Complement component 2 deficiency is a disorder that causes the immune system to malfunction, resulting in a form of immunodeficiency. Immunodeficiencies are conditions in which the immune system is not able to protect the body effectively from foreign invaders such as bacteria and viruses. People with complement component 2 deficiency have a significantly increased risk of recurrent bacterial infections, specifically of the lungs (pneumonia), the membrane covering the brain and spinal cord (meningitis), and the blood (sepsis), which may be life-threatening. These infections most commonly occur in infancy and childhood and become less frequent in adolescence and adulthood.
Complement component 2 deficiency is also associated with an increased risk of developing autoimmune disorders such as systemic lupus erythematosus (SLE) or vasculitis. Autoimmune disorders occur when the immune system malfunctions and attacks the body's tissues and organs. Between 10 and 20 percent of individuals with complement component 2 deficiency develop SLE. Females with complement component 2 deficiency are more likely to have SLE than affected males, but this is also true of SLE in the general population.
The severity of complement component 2 deficiency varies widely. While some affected individuals experience recurrent infections and other immune system difficulties, others do not have any health problems related to the disorder.
Complement component 2 deficiency is caused by mutations in the C2 gene. This gene provides instructions for making the complement component 2 protein, which helps regulate a part of the body's immune response known as the complement system. The complement system is a group of proteins that work together to destroy foreign invaders, trigger inflammation, and remove debris from cells and tissues. The complement component 2 protein is involved in the pathway that turns on (activates) the complement system when foreign invaders, such as bacteria, are detected.

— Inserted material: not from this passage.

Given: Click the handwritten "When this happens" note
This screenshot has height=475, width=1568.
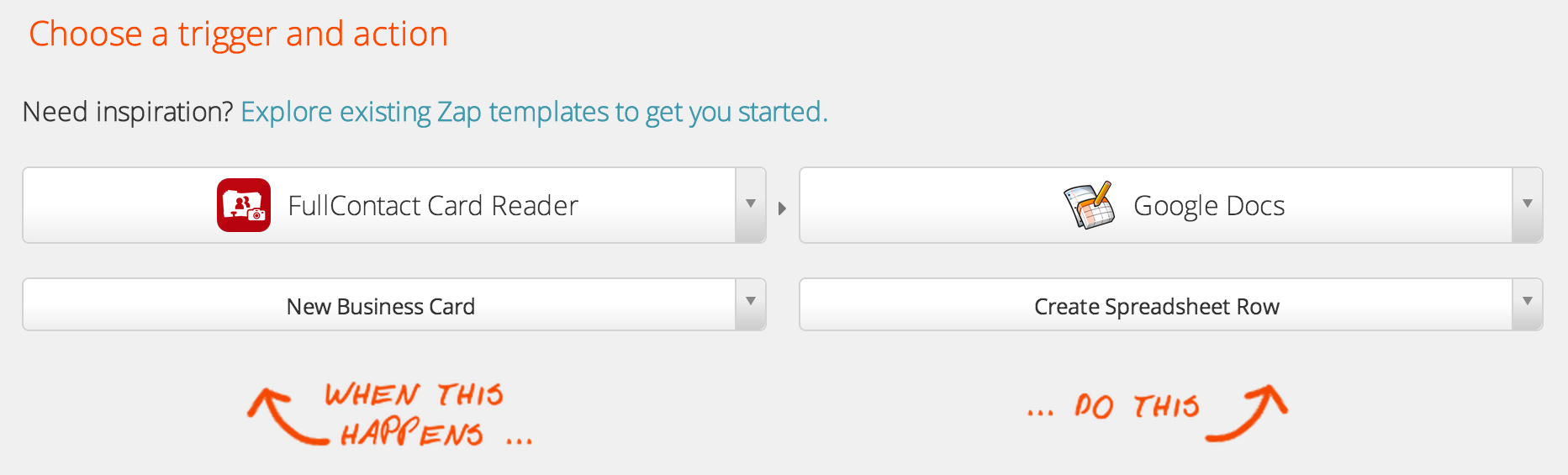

The most common C2 gene mutation, which is found in more than 90 percent of people with complement component 2 deficiency, prevents the production of complement component 2 protein. A lack of this protein impairs activation of the complement pathway. As a result, the complement system's ability to fight infections is diminished. It is unclear how complement component 2 deficiency leads to an increase in autoimmune disorders. Researchers speculate that the dysfunctional complement system is unable to distinguish what it should attack, and it sometimes attacks normal tissues, leading to autoimmunity. Alternatively, the dysfunctional complement system may perform partial attacks on invading molecules, which leaves behind foreign fragments that are difficult to distinguish from the body's tissues, so the complement system sometimes attacks the body's own cells. It is likely that other factors, both genetic and environmental, play a role in the variability of the signs and symptoms of complement component 2 deficiency.
In Western countries, complement component 2 deficiency is estimated to affect 1 in 20,000 individuals; its prevalence in other areas of the world is unknown.
This condition is inherited in an autosomal recessive pattern, which means both copies of the gene in each cell have mutations. The parents of an individual with an autosomal recessive condition each carry one copy of the mutated gene, but they typically do not show signs and symptoms of the condition.